** AUFGABENSTELLUNG **
1. Beantworte anhand des Auszugs zur Bilanzanalyse diese Fragen:
(a) Unter welchen anderen Bezeichnungen ist die Bilanzanalyse laut Text auch bekannt?
(b) Was wird bei größeren Kapitalgesellschaften neben Bilanz sowie Gewinn- und Verlustrechnung ebenfalls analysiert?
(c) Welche Beispiele führt der Text für andere Geschäfts- und Kooperationspartner an?
2. Schreibe den Auszug zur Bilanzanalyse weiter und beginne nach seinem letzten Satz.

Zusammenfassung
Aus den absoluten Angaben des buchhalterischen Jahresabschlusses lassen sich der Erfolg und das Wirtschaften eines Unternehmens nicht umfassend erkennen und beurteilen. Erst wenn bestimmte Daten und Zahlen aufbereitet und zueinander in Beziehung gesetzt werden, ist eine fundierte und vollständige Information unterschiedlicher Adressaten möglich. Mit dieser zweckgerichteten Auswertung des Jahresabschlusses beschäftigt sich die Bilanzanalyse. Neben Bilanz und Gewinn- und Verlustrechnung werden bei größeren Kapitalgesellschaften auch Anhang und Lagebericht analysiert. Die Bilanzanalyse wird auch als Bilanzkritik, Bilanzprüfung oder Bilanzbeurteilung bezeichnet. Der Beitrag dient vor allem dem Einstieg und verschafft einen Überblick.
1 Aufgaben und Ziele der Bilanzanalyse
Aufgabe der Bilanzanalyse (BA) ist es, aus den verfügbaren Zahlen und Daten des Jahresabschlusses eines Unternehmens zusätzliche Informationen zur Analyse und Bewertung der Leistungsfähigkeit eines Unternehmens zu generieren. Ziel ist die Beurteilung der gegenwärtigen und die Prognose der zukünftigen wirtschaftlichen Lage und Entwicklung des betrachteten Unternehmens für interessierte Dritte wie
- Geschäftsführung und Führungskräfte,
- Aktionäre,
- Kreditgeber,
- Aufsichtsbehörden,
- Wirtschaftsprüfer,
- Arbeitnehmer und Gewerkschaften,
- Lieferanten,
- Kunden oder
- andere Geschäfts- und Kooperationspartner, z. B. Entwicklungslabors oder Universitäten.
Besondere Bedeutung hat die Bilanzanalyse, wenn es um Bonitätsbewertungen, Kreditverhandlungen, Finanzanalysen, den Abschluss von Kunden- und Lieferantenverträgen oder um bevorstehende Firmenkäufe oder Börsengänge geht.

** VORLIEGENDES MATERIAL **

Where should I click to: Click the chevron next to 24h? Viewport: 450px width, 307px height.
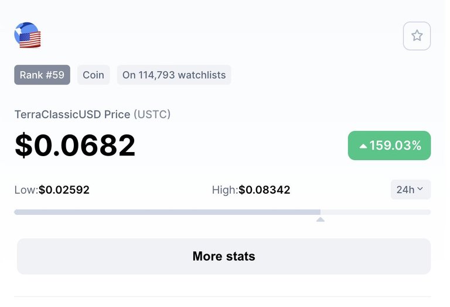[x=420, y=189]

** LÖSUNGEN IM EINZELNEN **
1.
(a) Bilanzkritik, Bilanzprüfung und Bilanzbeurteilung.
(b) Anhang und Lagebericht.
(c) Entwicklungslabors oder Universitäten.

2.
2 Dominanz der externen Bilanzanalyse
Es wird zwischen der externen und internen Bilanzanalyse unterschieden, wobei die interne Bilanzanalyse eine umfassende Betriebs- und Unternehmensanalyse darstellt. Es kann auf eine Vielzahl zusätzlicher Informationen aus dem Unternehmen zurückgegriffen werden, die dem externen Betrachter nicht zur Verfügung stehen, etwa zur Auftragsentwicklung, den exakten Auswirkungen geplanter, aber nicht im Abschluss dargestellter Geschäftsfälle (z. B. Investitionen) oder zum genauen Stand von Produktentwicklungen und -markteinführungen. Unter Bilanzanalyse im Allgemeinen wird daher die externe Analyse verstanden und sie ist die Grundlage der weiteren Ausführungen. Hauptinformationsquelle für die externe Bilanzanalyse ist der Jahresabschluss, der nach § 242 Abs. 3 HGB neben der Bilanz die Gewinn- und Verlustrechnung umfasst; bei Kapitalgesellschaften kommen noch Anhang und Lagebericht hinzu.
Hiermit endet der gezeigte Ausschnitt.